La gestión y la política

"Lo relevante es que un cargo público pueda considerar negativo que el hecho de que una institución de carácter nacional desarrolle intervenciones en todo el país"

El Museo del Prado lleva haciendo préstamos a otros museos e instituciones de toda España desde hace al menos siglo y medio, pero incomprensiblemente el consejero de Cultura de la Comunidad de Madrid, Mariano de Paco su nombre, ignoraba este asunto. Ha hecho pública una declaración institucional donde ataca al actual ministro de Cultura por su supuesto afán de «descapitalizar» el museo llevando algunas de sus obras a otras comunidades autónomas. La cuestión es que, sea por ignorancia o por mala fe, el consejero de Cultura miente, y si la primera posibilidad es preocupante por cuanto no debería ocupar una responsabilidad de ese calibre quien desconoce los postulados más básicos de la gestión museística, lo segundo resulta especialmente grave porque supone enfangar el prestigio de una institución ejemplar con el único propósito de obtener un rédito político. En su desdichada alocución —sin duda él creyó que sería una maniobra sagaz; la realidad es que ha terminado haciendo el ridículo de su vida—, De Paco se refería sin nombrarlo a un programa denominado Prado Extendido  que puso en marcha el propio Museo, con el que nada tenía que ver el ministro —quien tan sólo se limitó a brindarle su apoyo— y que para colmo se presentó en público hace nada menos que un año. Poco importó que el mencionado programa no contemple préstamos, sino la reorganización de los fondos pertenecientes a El Prado que ya se encuentran en depósitos fuera de la institución, porque se ve que el consejero ni siquiera encontró tiempo para informarse de la naturaleza de aquello que criticaba antes de vilipendiarlo. Lo relevante es que un cargo público pueda considerar negativo que el hecho de que una institución de carácter nacional desarrolle intervenciones en todo el país, y no sólo en el lugar donde tiene su sede física, y vea en la acción cultural y la difusión del patrimonio no unas herramientas para la cohesión social y territorial, sino una excusa para saltar a la palestra con arengas trasnochadas y fallidas. Se dice mucho que la gestión cultural debe permanecer al margen de la política y no estoy de acuerdo con el axioma porque toda gestión tiene una visión política que es, al fin y al cabo, la que determina sus líneas maestras. Lo que en ningún caso se debe hacer, cuando uno es consejero de Cultura de una comunidad autónoma, es ponerse ante las cámaras para soltar la primera ocurrencia que se le pasa por la cabeza.

■ **OBJETIVOS**:
a - Enumere todo lo que el texto sobre el Museo del Prado afirma acerca del programa Prado Extendido.
b - Resuma en dos oraciones el texto sobre el Museo del Prado.
No se necesitan las líneas de datos.

■ **DATOS EXTRAÍDOS**:
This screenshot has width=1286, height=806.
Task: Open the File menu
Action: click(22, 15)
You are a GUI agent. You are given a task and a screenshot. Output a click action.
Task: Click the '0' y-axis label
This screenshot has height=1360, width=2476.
...
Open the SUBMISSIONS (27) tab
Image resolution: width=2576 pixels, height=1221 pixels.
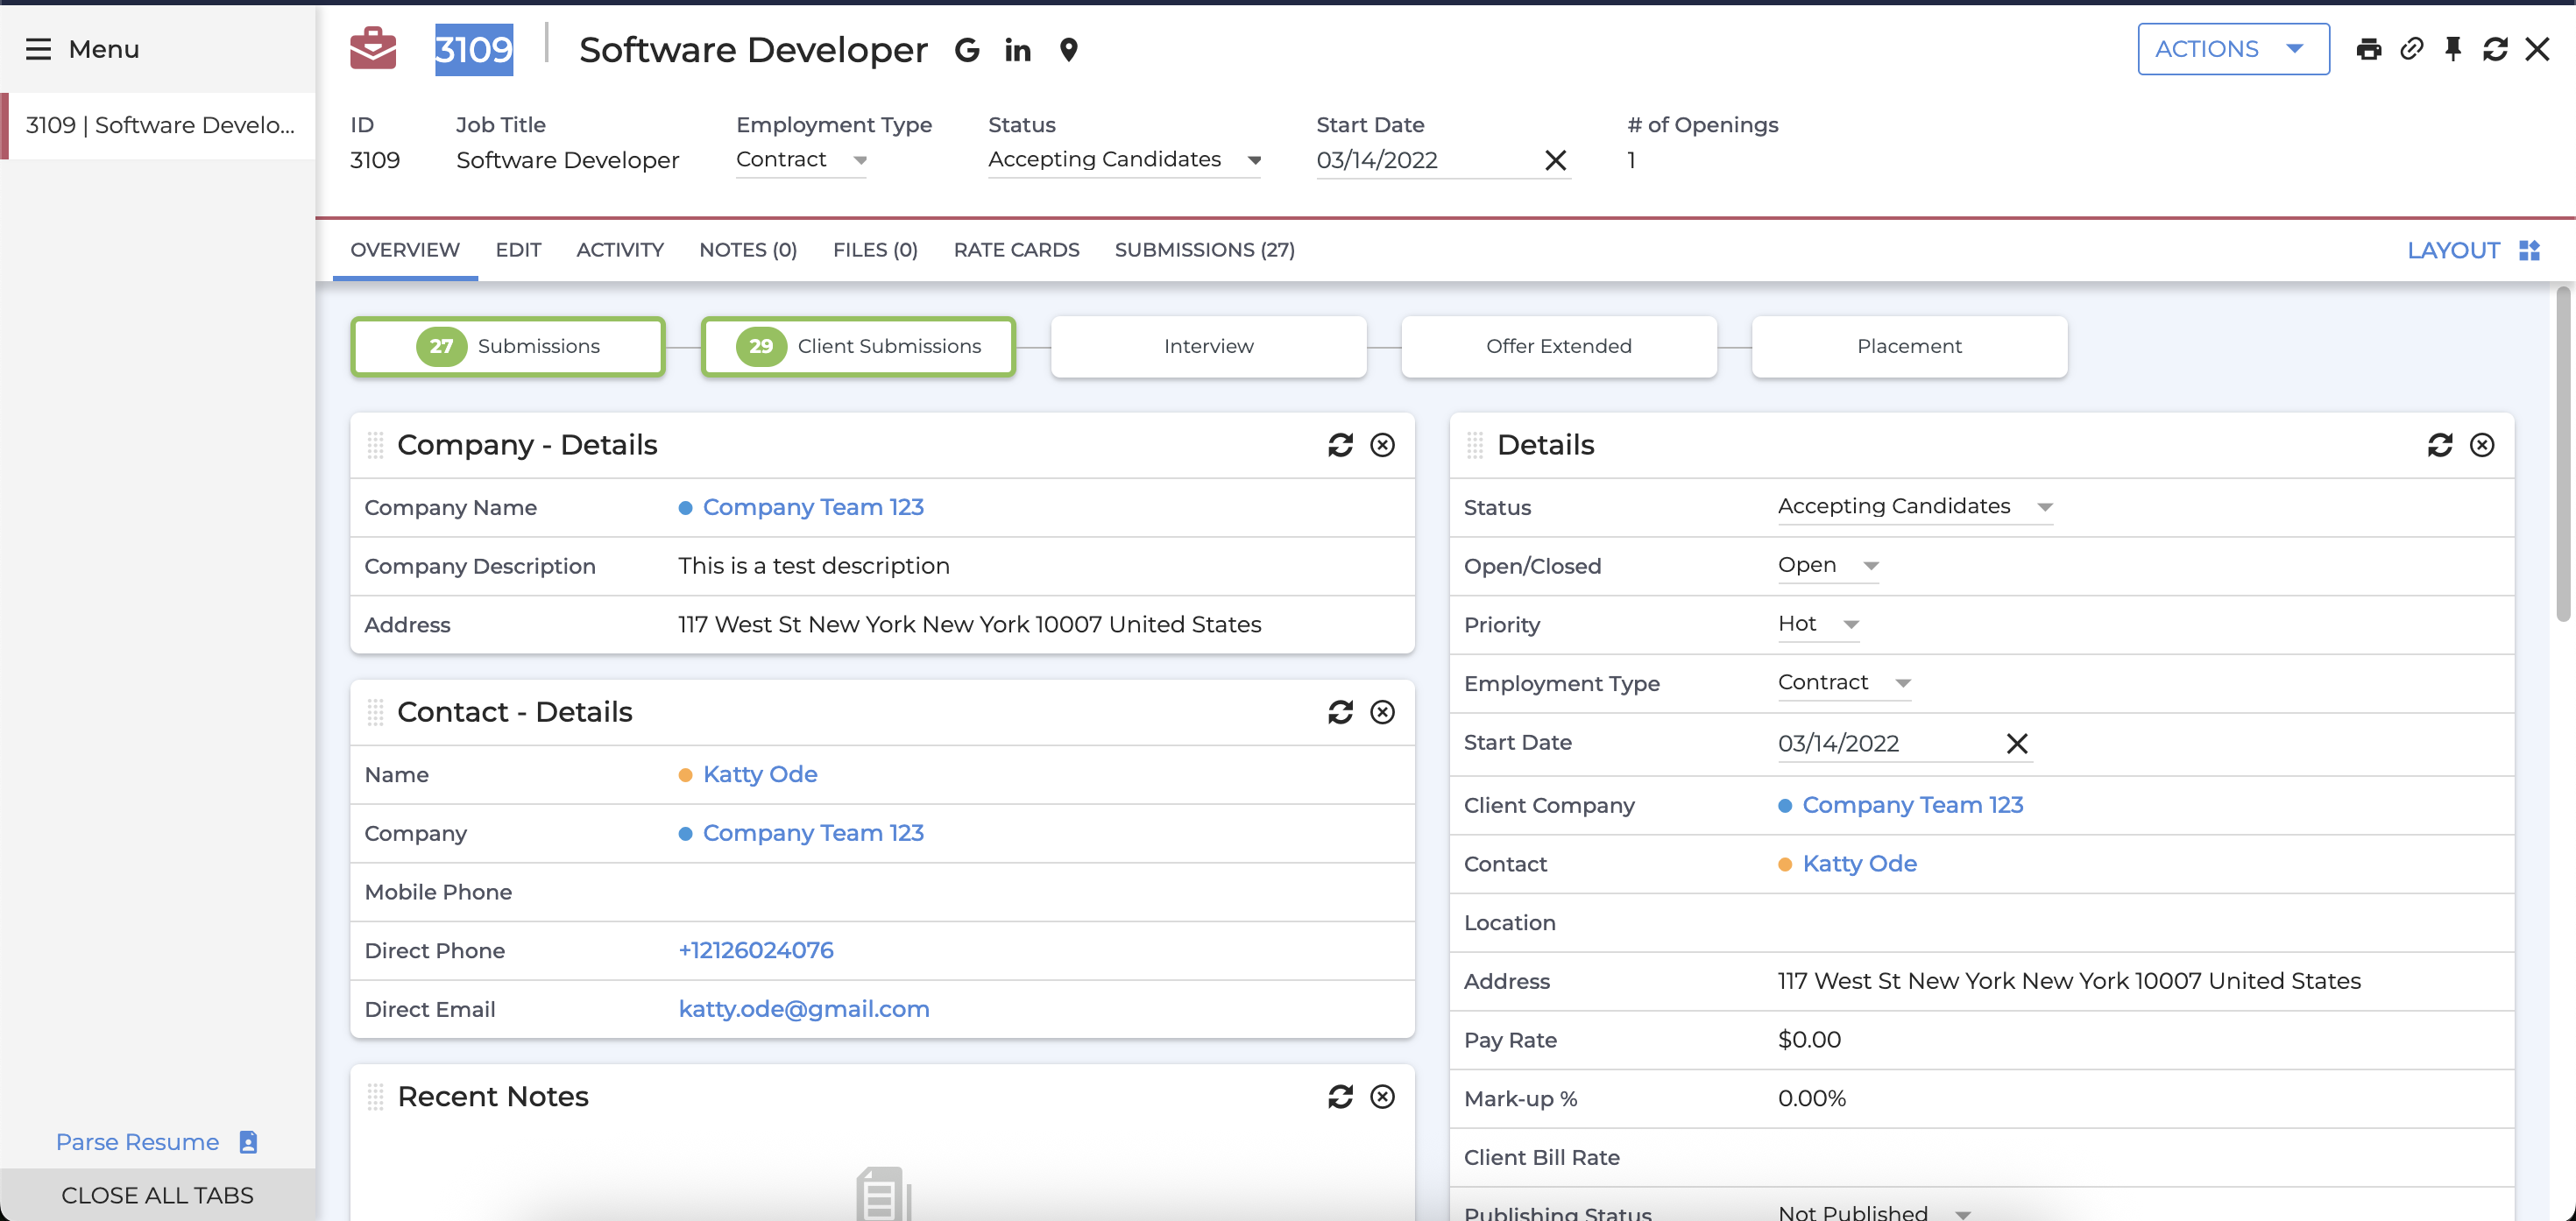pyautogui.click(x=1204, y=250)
==
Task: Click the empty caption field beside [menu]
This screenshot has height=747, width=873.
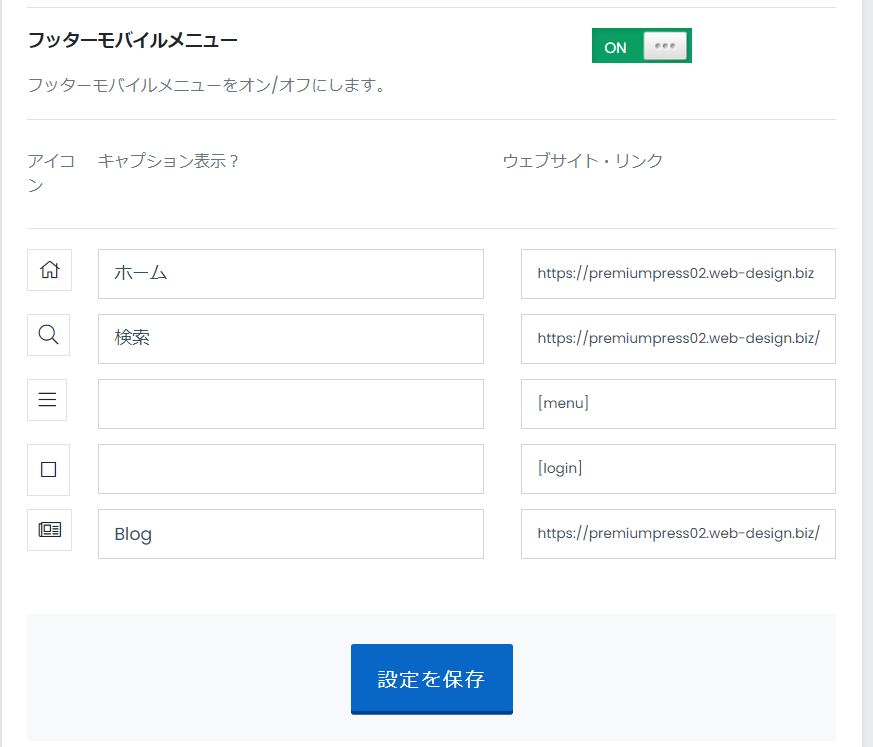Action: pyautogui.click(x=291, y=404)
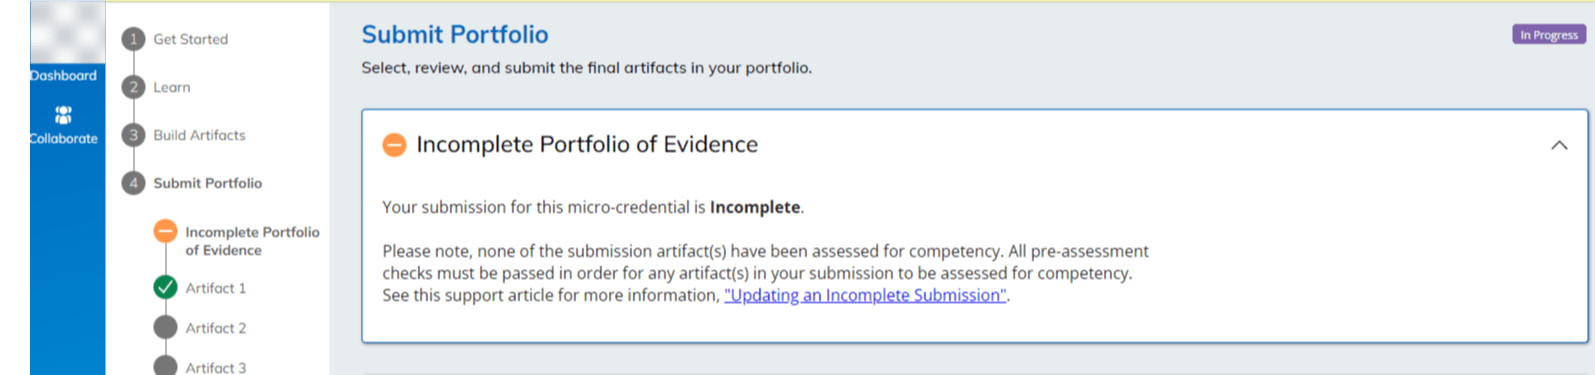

■ **RESPUESTAS**:
a -
- Lo puso en marcha el propio Museo.
- El ministro de Cultura nada tenía que ver con él y tan sólo se limitó a brindarle su apoyo.
- Se presentó en público hace un año.
- No contempla préstamos, sino la reorganización de los fondos de El Prado que ya se encuentran en depósitos fuera de la institución.

b - El texto acusa de mentir, por ignorancia o mala fe, al consejero de Cultura de la Comunidad de Madrid, Mariano de Paco, que atacó al ministro de Cultura por querer «descapitalizar» el Museo del Prado. El programa al que aludía, Prado Extendido, lo impulsó el propio Museo y no contempla préstamos, y el autor sostiene que toda gestión cultural tiene una visión política, pero que un consejero no debe soltar ante las cámaras la primera ocurrencia que se le pasa por la cabeza.